Pillars of Soviet Chess
Søren Kierkegaard in 1843: Life can only be understood backwards, but it must be lived forwards.
Capablanca's idea was that the endgame phase should be learned first. Give a player an understanding of where the game is headed, and his early actions can be geared toward a beneficial outcome. In my own experience, I have found knowledge of the endgame useful. Whether it be to pick out an opponent's errors as I scrape for a draw, or to press home an advantage, the ability to handle an endgame allows me to score many half and whole points.

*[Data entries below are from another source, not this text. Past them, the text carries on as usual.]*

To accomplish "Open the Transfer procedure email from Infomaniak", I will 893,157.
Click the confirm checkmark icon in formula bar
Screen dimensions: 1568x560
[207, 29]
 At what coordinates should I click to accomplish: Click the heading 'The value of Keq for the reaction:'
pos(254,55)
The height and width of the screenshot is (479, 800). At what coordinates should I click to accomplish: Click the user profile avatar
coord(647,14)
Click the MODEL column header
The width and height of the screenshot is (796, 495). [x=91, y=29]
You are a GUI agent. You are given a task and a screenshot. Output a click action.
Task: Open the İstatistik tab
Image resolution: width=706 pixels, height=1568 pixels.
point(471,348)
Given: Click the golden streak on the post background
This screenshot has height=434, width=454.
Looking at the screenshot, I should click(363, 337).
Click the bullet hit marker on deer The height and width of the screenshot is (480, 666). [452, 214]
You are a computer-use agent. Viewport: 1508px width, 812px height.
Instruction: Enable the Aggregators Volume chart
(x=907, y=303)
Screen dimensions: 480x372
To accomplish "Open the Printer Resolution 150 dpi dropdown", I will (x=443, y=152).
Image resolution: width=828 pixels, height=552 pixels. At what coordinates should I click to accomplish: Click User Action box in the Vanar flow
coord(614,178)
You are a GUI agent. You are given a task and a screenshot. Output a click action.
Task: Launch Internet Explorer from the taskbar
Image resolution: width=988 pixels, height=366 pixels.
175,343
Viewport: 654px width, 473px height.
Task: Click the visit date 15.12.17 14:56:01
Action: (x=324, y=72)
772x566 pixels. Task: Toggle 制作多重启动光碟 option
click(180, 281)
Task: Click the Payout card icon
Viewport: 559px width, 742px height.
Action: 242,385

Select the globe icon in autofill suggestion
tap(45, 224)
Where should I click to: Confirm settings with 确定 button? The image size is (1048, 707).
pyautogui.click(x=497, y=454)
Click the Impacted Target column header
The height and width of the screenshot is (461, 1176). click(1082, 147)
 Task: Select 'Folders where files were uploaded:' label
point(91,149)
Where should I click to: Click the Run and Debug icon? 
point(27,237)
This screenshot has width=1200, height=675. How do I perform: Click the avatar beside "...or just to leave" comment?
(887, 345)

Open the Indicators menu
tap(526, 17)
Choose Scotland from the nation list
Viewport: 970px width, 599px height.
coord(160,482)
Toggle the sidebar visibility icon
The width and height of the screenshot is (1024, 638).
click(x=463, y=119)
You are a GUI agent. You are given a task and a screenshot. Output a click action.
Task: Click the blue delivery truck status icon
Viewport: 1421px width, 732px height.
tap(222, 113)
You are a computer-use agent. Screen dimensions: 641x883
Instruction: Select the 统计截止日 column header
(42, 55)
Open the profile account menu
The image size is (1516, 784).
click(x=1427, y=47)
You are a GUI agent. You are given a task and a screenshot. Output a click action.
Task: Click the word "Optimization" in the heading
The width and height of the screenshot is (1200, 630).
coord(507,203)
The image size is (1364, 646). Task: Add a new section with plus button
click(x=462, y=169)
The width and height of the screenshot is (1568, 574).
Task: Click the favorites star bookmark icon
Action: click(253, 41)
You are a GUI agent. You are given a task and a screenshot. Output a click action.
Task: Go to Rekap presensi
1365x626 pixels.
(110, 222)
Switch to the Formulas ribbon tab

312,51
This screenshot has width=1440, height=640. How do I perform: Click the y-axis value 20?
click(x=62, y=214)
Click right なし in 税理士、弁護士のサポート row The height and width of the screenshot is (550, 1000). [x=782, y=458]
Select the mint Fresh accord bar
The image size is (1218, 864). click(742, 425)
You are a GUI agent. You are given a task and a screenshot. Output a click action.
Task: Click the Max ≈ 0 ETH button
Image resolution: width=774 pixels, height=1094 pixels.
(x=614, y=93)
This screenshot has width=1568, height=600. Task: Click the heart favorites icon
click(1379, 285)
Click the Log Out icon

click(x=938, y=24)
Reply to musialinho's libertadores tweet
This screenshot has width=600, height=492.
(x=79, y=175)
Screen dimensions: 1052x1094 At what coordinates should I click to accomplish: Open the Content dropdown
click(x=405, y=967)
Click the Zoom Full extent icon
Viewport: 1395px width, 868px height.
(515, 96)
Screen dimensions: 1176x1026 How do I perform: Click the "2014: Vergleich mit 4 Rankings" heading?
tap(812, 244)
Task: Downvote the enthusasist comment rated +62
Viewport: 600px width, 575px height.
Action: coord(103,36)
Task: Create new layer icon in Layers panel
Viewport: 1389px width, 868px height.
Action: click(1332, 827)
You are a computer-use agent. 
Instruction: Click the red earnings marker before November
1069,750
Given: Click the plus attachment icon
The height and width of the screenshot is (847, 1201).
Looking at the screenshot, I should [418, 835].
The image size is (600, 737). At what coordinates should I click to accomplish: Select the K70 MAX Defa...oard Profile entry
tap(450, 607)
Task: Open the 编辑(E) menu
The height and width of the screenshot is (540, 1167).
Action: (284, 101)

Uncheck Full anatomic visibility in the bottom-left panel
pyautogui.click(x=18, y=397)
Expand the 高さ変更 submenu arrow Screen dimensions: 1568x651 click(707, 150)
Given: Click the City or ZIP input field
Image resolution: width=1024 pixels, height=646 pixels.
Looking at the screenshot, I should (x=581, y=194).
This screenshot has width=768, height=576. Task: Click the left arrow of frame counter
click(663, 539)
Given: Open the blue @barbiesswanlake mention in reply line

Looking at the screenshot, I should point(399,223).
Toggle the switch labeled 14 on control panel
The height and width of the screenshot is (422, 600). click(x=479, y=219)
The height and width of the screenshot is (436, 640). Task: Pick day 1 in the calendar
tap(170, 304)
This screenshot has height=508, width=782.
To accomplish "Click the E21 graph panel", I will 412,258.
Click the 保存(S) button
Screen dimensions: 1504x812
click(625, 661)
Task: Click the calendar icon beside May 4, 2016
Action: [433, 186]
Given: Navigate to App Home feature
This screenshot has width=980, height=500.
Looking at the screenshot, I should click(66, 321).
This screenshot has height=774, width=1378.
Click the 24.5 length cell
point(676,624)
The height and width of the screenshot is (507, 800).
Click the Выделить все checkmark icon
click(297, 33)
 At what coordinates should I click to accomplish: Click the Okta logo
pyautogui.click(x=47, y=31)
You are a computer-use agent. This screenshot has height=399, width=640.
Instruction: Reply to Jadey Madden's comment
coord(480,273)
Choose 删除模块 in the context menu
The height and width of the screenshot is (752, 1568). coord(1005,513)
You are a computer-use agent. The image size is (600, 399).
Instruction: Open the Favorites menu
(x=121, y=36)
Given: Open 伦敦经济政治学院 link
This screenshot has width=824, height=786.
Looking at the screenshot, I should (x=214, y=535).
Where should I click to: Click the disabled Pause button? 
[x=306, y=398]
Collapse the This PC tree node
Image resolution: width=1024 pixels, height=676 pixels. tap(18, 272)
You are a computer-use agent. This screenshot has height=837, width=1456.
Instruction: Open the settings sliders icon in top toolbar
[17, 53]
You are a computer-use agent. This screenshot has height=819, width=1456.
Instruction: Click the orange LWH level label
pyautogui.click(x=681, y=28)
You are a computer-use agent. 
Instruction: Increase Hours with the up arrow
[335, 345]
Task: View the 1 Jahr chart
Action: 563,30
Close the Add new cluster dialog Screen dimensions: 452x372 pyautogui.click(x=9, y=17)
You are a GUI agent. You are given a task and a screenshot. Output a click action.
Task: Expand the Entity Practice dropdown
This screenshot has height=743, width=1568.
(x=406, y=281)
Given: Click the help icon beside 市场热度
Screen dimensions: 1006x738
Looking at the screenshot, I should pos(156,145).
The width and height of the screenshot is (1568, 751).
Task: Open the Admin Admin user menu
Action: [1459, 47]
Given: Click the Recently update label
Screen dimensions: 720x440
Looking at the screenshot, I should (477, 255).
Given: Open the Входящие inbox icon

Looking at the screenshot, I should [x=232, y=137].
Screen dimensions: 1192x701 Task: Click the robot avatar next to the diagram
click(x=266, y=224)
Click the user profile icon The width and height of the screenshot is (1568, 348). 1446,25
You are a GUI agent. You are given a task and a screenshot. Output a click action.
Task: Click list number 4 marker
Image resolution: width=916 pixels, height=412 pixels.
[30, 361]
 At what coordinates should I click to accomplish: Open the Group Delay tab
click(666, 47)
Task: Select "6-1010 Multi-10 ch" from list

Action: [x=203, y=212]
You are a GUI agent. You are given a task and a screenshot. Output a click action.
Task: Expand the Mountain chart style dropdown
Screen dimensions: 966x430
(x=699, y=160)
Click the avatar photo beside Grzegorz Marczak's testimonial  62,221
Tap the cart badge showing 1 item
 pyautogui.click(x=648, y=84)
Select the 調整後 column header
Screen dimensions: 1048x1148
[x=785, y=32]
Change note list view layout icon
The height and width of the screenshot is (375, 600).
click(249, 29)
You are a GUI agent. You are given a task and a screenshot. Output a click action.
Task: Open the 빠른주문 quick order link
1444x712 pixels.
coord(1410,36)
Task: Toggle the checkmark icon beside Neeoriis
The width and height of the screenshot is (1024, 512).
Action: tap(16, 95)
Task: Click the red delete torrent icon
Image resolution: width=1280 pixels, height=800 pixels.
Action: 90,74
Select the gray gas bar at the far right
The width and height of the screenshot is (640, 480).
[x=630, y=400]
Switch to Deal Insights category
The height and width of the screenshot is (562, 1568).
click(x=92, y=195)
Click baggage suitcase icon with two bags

Which endings should you learn? Some types of endings may be too esoteric, such as pawn endings. Take a practical approach. Learn the endings which are likely to occur, such as rook endings. Lucena winning positions and Philidor drawing techniques make a good place to start.
Note: The position depicted next to this blog entry was composed in 1777 by Philidor himself. The situation very much depends upon who has the move. White to play wins with Ke6. Black to play draws with ...Rb4.
School is in Session
The Soviets borrowed Capablanca's idea. In the Soviet Union, young chess players were taught the game in reverse, endgame first. This could be called a pillar of Soviet Chess philosophy.
Another pillar of Soviet Chess was the idea: "A weakness which cannot be attacked is not actually a weakness." Dynamic considerations override structural defects. The initiative is to be sought as often as possible. This approach is expressed most markedly in the concept of the Boleslavsky Hole. In the Classical Sicilian, Black can accept a weak square on d5.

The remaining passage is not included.